Plaintiff claims that the BCNR failed to consider that he "was/is an outstanding marine" and that "[h]is career in the Marine Corps was exemplary." Compl. at 3. Defendants dismiss these averments as merely Plaintiff's "personal opinions and/or conclusions" that are "not legally sufficient" under Federal Rule of Civil Procedure 8(a)(2) to state an APA claim, Defs.' Mem. at 17, but Defendants confuse the issue. It does not matter whether Plaintiff is or was, as a matter of fact as opposed to opinion, an excellent marine; what matters is whether the BCNR considered evidence of that excellence, if presented, when deciding whether to change Plaintiff's records.

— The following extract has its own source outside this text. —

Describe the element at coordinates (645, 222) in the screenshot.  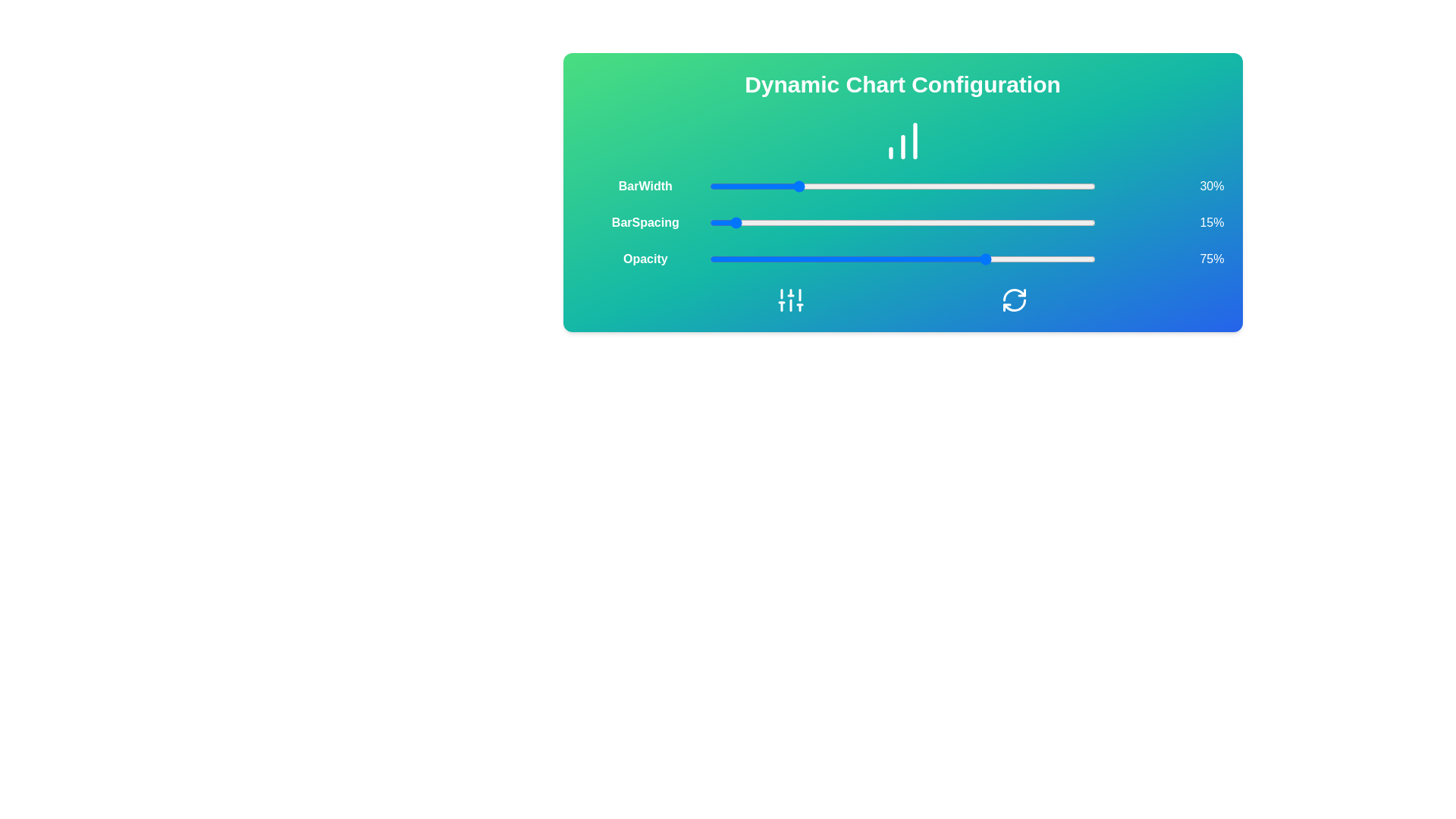
I see `the label BarSpacing to highlight it` at that location.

Under a liberal construction of Plaintiff's complaint, Plaintiff alleges that the BCNR failed to consider that evidence. Compl. at 3. Plaintiff also supports that allegation with specific facts allegedly overlooked, such as Plaintiff's promotions and receipt of "nothing but outstanding proficiency marks and exemplary fitness reports." Compl. at 2. If, as alleged, Defendants failed to consider this mitigating evidence, Defendants may have acted arbitrarily and capriciously. Plaintiff has, at this stage, alleged an APA claim upon which relief may be granted.*fn2
For the reasons set forth above, Defendants' motion to dismiss will be denied. A separate order consistent with this Memorandum Opinion shall issue this date.